Based on their calculations using data from the Wuhan region, however, there should have been 21 cases among their IBD patients.

In contrast, during the same period, 479 patients without a history of IBD were admitted to their hospital because of severe COVID-19 after presenting to the emergency department with respiratory failure, the authors report in Gastroenterology.

In the previous SARS and MERS coronavirus outbreaks, they note, immunosuppression was not found to be a risk factor, and no patient with IBD as the only risk factor was reported to develop severe SARS or MERS-related disease.

"These findings warrant further investigation, to confirm our preliminary findings and allow implementing guidelines on the management of these patients during the SARS-CoV-2 global pandemic," Dr. Norsa and colleagues conclude.

In another report, published in the Journal of Pediatric Gastroenterology and Nutrition, Dr.

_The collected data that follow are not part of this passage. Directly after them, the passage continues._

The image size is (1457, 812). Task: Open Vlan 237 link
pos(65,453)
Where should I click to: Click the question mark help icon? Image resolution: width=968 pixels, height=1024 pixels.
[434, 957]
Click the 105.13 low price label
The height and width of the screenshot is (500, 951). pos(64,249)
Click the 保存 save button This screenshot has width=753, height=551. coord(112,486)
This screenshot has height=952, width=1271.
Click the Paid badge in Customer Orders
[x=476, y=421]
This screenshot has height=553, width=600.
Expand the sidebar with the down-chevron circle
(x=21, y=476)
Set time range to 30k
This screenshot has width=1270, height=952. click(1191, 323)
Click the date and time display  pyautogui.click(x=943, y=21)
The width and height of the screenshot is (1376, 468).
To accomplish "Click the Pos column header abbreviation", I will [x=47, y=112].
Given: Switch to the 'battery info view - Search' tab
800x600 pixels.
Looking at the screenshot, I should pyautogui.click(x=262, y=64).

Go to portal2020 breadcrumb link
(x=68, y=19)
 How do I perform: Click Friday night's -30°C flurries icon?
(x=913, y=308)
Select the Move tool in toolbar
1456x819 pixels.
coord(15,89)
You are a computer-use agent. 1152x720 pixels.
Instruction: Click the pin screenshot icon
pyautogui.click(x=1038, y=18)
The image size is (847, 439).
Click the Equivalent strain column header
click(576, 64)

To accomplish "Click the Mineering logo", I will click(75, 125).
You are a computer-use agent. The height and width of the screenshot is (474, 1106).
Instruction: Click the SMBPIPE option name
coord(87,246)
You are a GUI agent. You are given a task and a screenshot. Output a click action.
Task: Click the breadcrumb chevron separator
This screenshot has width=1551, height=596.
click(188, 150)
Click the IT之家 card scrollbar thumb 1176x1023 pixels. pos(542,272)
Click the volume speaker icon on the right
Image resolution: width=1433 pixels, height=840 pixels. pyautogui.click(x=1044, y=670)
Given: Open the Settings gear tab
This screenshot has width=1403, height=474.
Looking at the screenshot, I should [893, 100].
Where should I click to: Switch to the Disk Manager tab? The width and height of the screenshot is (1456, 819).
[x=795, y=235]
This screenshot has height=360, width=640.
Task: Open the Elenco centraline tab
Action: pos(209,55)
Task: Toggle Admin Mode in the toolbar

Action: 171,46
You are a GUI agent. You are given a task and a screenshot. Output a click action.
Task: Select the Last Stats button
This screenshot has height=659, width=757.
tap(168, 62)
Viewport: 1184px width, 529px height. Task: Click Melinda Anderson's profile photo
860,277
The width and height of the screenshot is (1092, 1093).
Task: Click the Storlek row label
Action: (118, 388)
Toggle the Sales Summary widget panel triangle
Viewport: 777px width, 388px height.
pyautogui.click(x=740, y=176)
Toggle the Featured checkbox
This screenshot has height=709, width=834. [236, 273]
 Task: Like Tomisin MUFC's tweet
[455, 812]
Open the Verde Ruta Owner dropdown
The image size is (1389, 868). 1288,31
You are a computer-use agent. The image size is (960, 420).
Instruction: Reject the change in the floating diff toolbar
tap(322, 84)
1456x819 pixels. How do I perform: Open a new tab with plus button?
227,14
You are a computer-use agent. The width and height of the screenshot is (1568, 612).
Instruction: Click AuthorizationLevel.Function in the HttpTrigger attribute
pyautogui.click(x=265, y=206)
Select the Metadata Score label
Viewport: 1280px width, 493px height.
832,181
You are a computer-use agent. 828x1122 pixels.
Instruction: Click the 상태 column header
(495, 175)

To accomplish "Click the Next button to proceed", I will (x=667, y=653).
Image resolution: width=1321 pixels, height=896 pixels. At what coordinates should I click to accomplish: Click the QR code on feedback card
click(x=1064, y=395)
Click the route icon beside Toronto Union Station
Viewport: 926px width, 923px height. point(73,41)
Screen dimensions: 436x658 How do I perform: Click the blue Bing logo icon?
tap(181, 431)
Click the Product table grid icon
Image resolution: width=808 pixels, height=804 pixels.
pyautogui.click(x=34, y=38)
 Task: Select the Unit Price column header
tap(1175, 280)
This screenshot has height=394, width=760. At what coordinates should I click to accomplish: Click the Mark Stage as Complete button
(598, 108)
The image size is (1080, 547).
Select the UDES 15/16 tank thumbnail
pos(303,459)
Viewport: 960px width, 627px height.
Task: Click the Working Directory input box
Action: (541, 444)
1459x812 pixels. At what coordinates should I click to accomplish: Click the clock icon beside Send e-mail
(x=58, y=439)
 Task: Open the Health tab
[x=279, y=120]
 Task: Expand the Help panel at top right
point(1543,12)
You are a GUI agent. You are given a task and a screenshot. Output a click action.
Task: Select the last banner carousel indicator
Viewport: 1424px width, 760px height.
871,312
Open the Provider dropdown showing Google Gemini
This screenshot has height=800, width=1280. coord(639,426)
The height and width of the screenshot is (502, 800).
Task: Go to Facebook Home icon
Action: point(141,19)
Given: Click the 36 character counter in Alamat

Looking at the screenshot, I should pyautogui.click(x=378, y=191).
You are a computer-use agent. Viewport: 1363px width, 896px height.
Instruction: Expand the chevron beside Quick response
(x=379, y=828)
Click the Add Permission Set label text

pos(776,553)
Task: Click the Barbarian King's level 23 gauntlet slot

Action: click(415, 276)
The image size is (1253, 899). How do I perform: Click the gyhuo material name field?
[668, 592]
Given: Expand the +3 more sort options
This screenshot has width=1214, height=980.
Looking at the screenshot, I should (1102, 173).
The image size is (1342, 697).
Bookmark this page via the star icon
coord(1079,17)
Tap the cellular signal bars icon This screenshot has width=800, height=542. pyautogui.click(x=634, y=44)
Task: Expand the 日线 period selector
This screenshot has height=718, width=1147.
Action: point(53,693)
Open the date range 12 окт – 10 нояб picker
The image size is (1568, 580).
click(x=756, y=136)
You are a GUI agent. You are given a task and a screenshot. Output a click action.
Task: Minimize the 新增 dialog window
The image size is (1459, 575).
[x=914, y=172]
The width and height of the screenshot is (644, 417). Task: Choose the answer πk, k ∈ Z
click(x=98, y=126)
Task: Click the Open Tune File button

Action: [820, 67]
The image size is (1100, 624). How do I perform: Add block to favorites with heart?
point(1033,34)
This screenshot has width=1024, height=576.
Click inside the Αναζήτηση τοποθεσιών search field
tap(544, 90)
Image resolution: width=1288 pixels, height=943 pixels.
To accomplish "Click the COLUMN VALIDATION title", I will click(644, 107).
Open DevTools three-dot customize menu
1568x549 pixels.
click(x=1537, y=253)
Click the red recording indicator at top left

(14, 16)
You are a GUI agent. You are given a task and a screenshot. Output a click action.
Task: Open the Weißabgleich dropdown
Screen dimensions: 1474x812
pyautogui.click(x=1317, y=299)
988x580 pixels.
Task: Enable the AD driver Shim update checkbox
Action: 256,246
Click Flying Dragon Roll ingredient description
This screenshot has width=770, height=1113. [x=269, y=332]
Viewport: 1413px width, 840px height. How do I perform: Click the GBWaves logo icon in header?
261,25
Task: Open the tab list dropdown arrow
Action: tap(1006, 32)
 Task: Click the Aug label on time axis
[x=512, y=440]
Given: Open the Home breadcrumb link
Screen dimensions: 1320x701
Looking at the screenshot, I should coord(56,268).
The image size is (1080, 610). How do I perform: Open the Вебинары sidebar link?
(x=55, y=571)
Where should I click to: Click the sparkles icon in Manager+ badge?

Dan Turner of Shaare Zedek Medical Center at The Hebrew University of Jerusalem, in Israel, and colleagues from centers around the world provide provisional guidance for managing pediatric IBD in the face of COVID-19.

They identified eight children with pediatric IBD globally who developed COVID-19, all with mild infections not requiring hospitalization, despite treatment with immunomodulators and/or biologics.

None of these cases were from China or South Korea, but 17 (22%) of 79 children there had exacerbations of their IBD after biologic treatment was delayed.

Elsewhere, face-to-face appointments were often replaced by remote consultations but almost all maintained current IBD treatment.

Based on the available evidence and on consensus rates ranging from 92% to 100%, the group issued 10 guidance points for clinicians caring for pediatric IBD patients in pandemic areas.

They conclude that IBD per se does not seem to be a risk factor for acquiring SARS-CoV-2 or for a more severe infection, so they recommend using the same measures as the local population for decreasing the risk of contracting SARS-CoV-2 in these children.

Active IBD should be treated according to standard guidance, as before the pandemic, since the risk of IBD complications in active IBD outweigh the risk of COVID-19 complications, especially in children.

Along the same lines, there appears to be no clear indication to stop IBD treatment during COVID-19 infection, but the group recommends suspending immunosuppressive treatment during an acute febrile illness until fever subsides and the child returns to normal health, irrespective of the SARS-CoV-2 testing status.

Children should continue follow-up visits, preferably by remote telemedicine consultations, and elective surgeries and nonurgent endoscopies should be postponed during the pandemic, the authors say.

Dr. Giovanni Monteleone of the University of Rome Tor Vergata, who recently reviewed evidence suggesting that IBD patients are not at increased risk for COVID-19, told Reuters Health by email, "Cytokine blockers may actually have a beneficial effect. Indeed, early research suggests that interleukin-6 receptor blocker may be helpful for treating COVID-19 pneumonia."

"IBD patients should continue to take their drugs," said Dr. Monteleone, who was not connected to the new reports, "but it is important they must stop smoking, as this seems to be a factor increasing the risk of infection."

Dr. Silvio Danese of Humanitas University, in Milan, Italy, who recently reviewed the management of IBD during COVID-19, told Reuters Health by email that it remains unclear why IBD patients seem to be protected from COVID-19.

"We don't know if it is (the disease itself) or drugs protecting the patient, or if patients might be better with social isolation, as they know about their immunosuppressed status," said Dr. Danese, who also was not involved in the new studies.

While he admits that "we are still learning," he endorses following the current recommendations of the International Organization for the Study of Inflammatory Bowel Disease (IOIBD), which can be found at https://bit.ly/3e9b49m.

Dr. Norsa and Dr. Turner did not respond to a request for comments.